--- Task goal ---
On how many lines of the records below does the string "width" appear? Reply with only the number.

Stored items
* * *

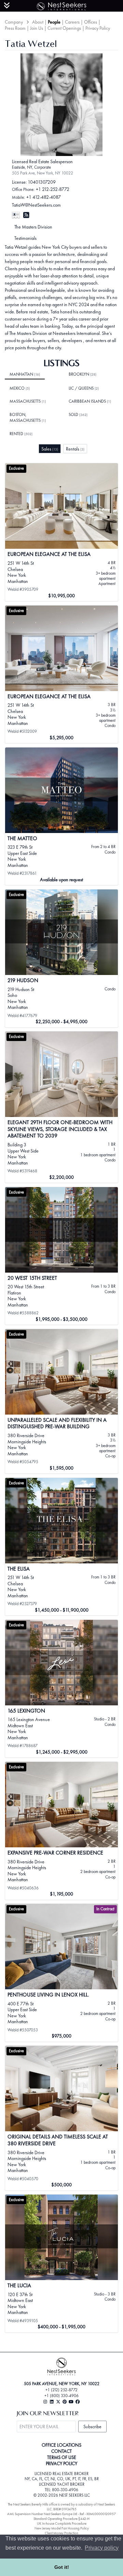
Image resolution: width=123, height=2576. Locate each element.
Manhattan (25, 374)
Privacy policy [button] (102, 2548)
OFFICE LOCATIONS (61, 2445)
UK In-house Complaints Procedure (61, 2523)
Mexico (20, 388)
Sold (78, 414)
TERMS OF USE (61, 2457)
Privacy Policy (97, 28)
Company (14, 22)
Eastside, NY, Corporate (31, 167)
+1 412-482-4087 (43, 197)
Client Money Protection (61, 2533)
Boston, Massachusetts (28, 417)
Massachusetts (28, 401)
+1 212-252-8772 (52, 189)
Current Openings (64, 28)
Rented (21, 434)
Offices (90, 22)
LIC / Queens (84, 388)
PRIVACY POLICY (61, 2463)
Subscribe (92, 2426)
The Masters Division (33, 227)
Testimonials (25, 238)
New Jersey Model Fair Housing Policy (62, 2528)
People (54, 22)
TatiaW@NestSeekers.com (36, 205)
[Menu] (6, 5)
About (37, 22)
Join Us (36, 28)
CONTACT (61, 2451)
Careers (72, 22)
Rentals (75, 449)
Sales (49, 449)
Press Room (15, 28)
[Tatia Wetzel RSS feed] (26, 215)
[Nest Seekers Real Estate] (61, 5)
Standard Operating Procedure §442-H (61, 2518)
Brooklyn (82, 374)
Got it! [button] (61, 2567)
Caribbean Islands (90, 401)
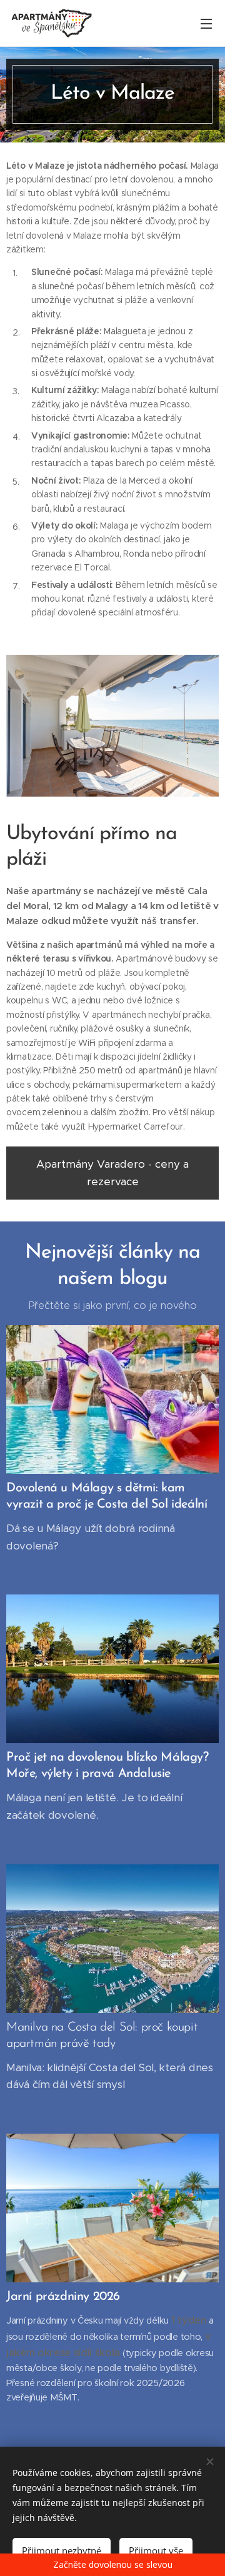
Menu (206, 23)
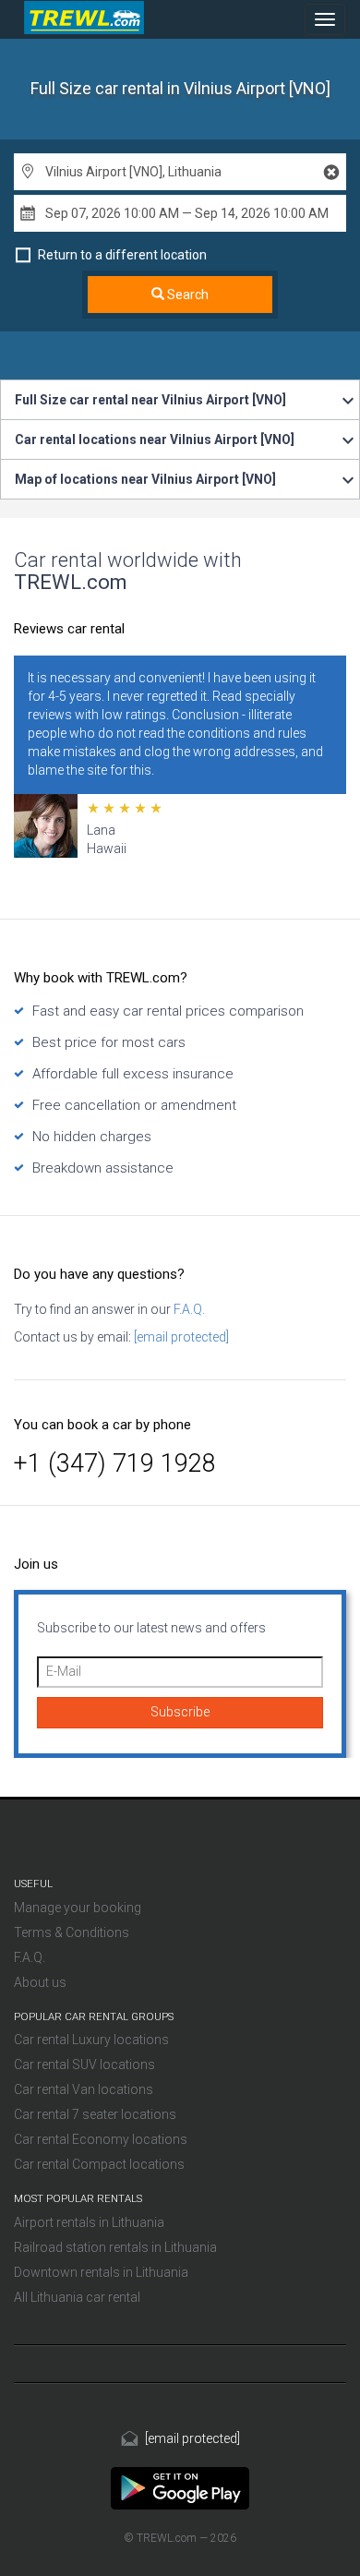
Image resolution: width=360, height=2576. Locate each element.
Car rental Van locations (83, 2089)
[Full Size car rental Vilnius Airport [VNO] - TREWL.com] (180, 2487)
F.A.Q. (188, 1309)
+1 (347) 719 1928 (115, 1463)
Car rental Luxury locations (91, 2039)
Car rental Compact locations (99, 2164)
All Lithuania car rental (77, 2297)
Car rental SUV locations (84, 2064)
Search (186, 294)
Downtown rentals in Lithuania (101, 2272)
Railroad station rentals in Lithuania (115, 2247)
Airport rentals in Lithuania (89, 2222)
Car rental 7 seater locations (95, 2114)
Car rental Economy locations (100, 2139)
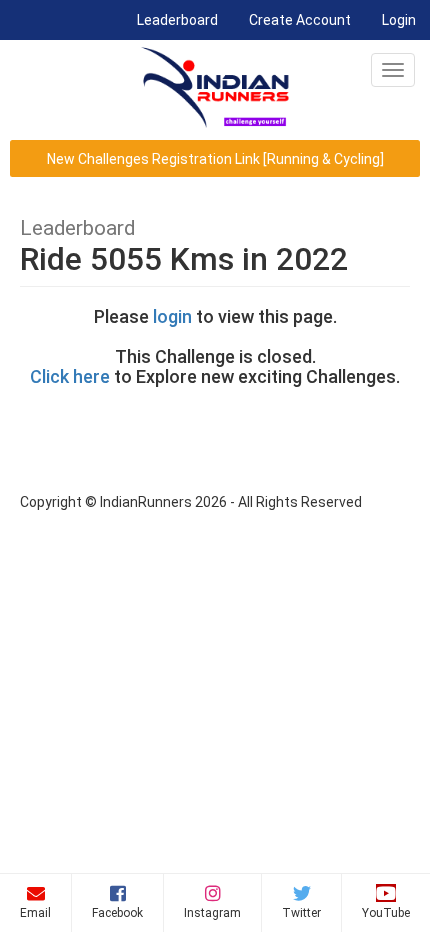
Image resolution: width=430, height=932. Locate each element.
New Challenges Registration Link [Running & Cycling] (215, 159)
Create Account (300, 20)
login (172, 316)
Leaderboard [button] (184, 19)
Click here (70, 376)
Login (399, 20)
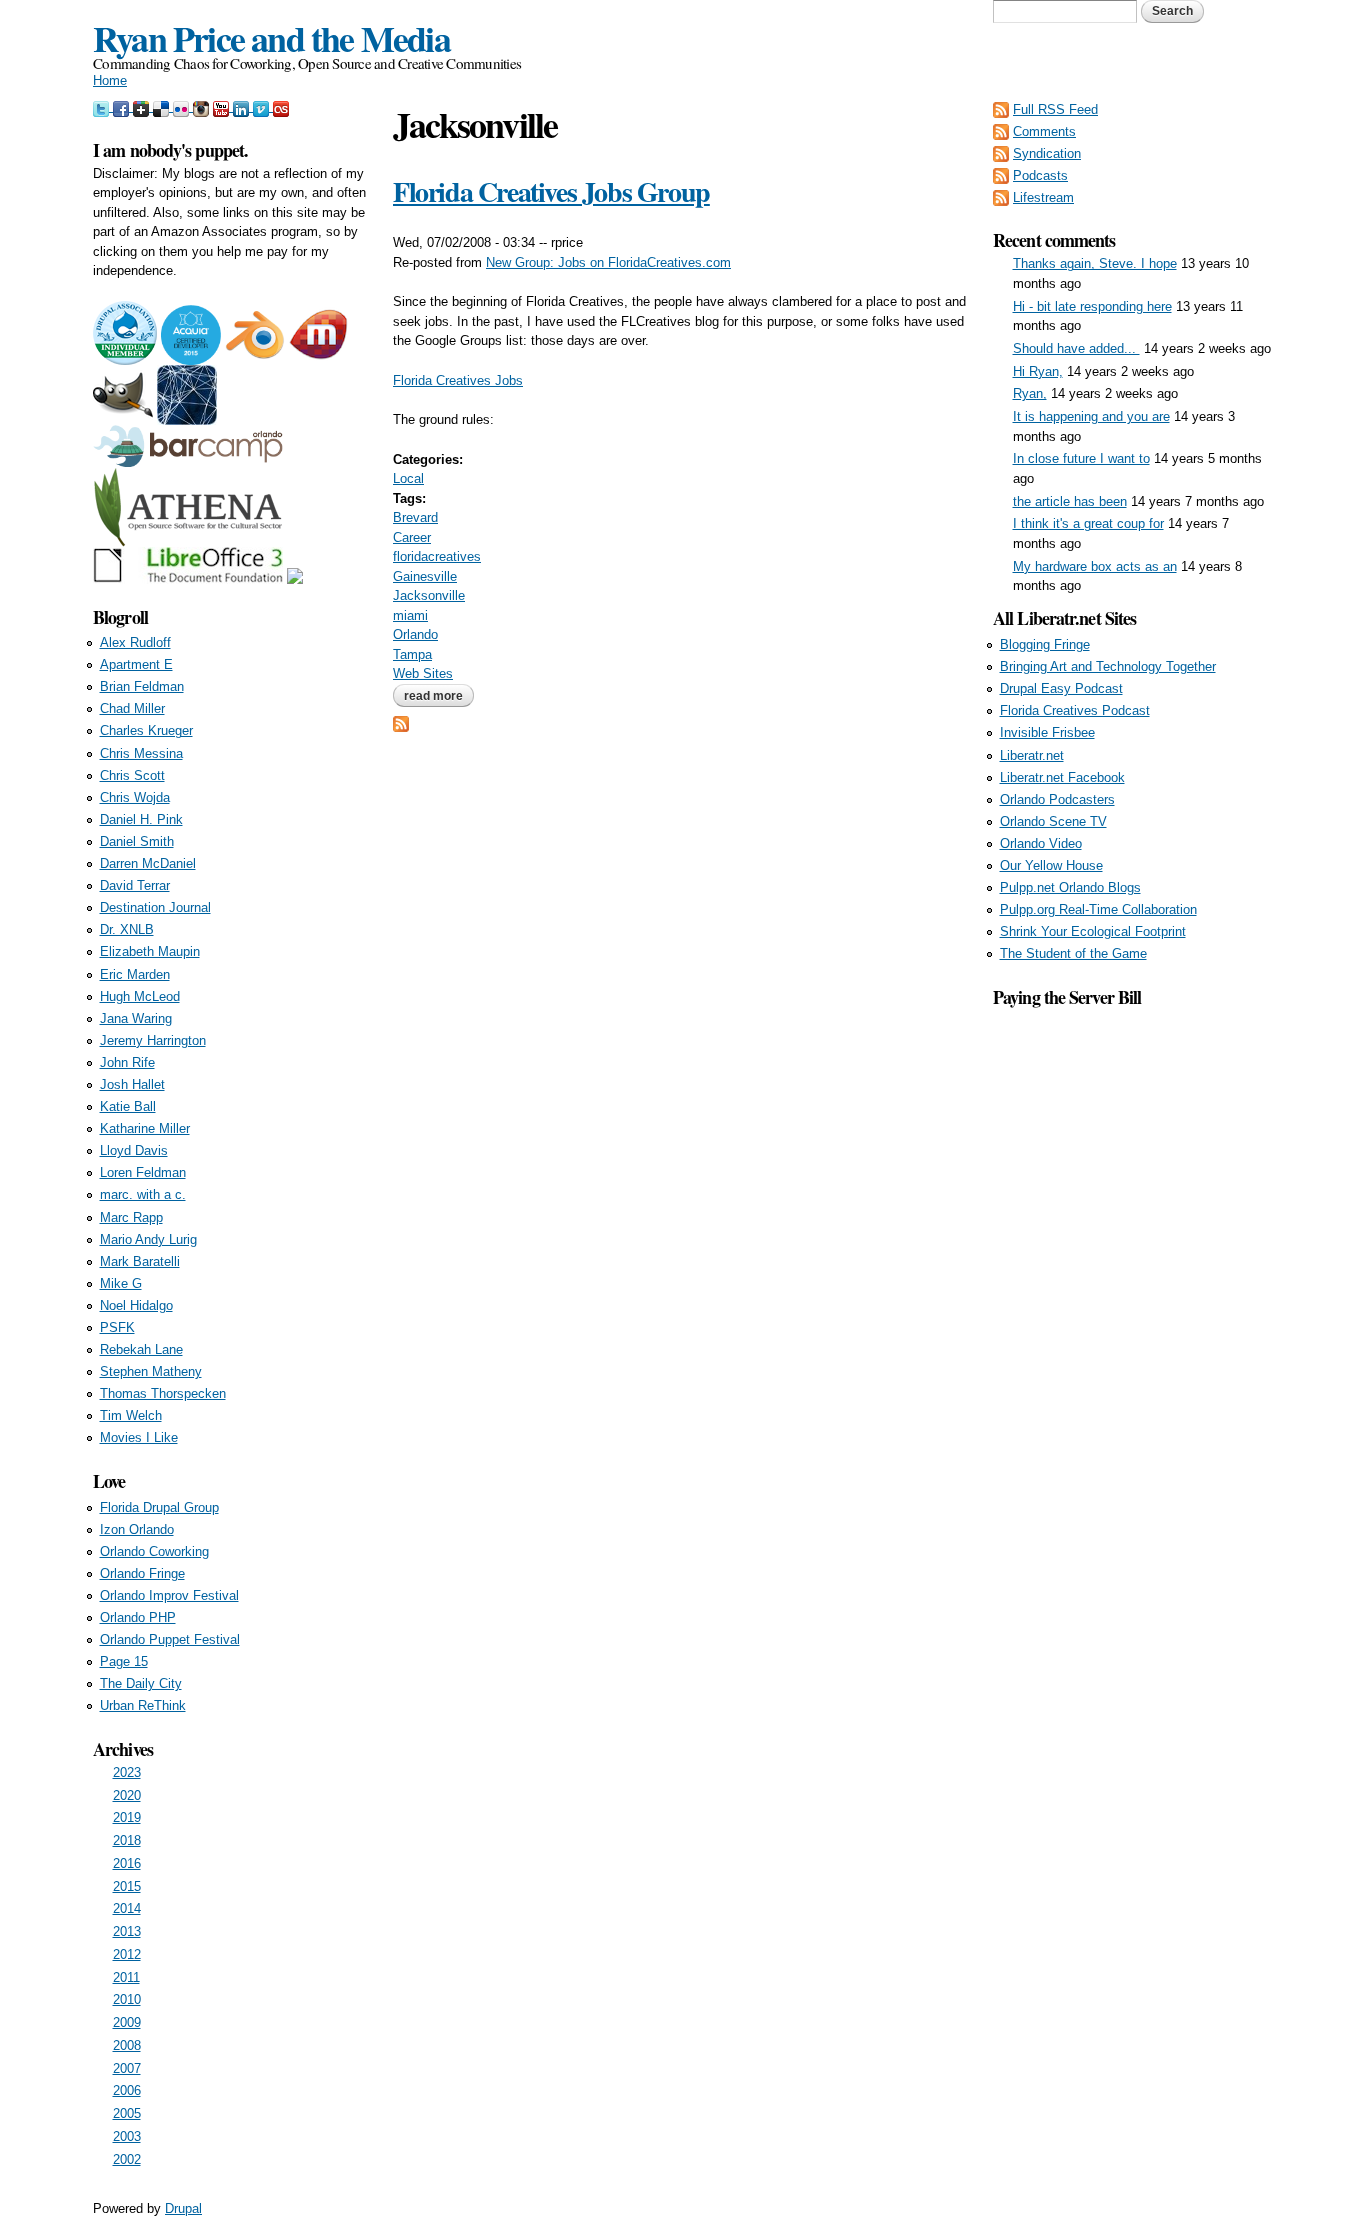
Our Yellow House (1051, 865)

* * *

--- Answer to this exercise ---
3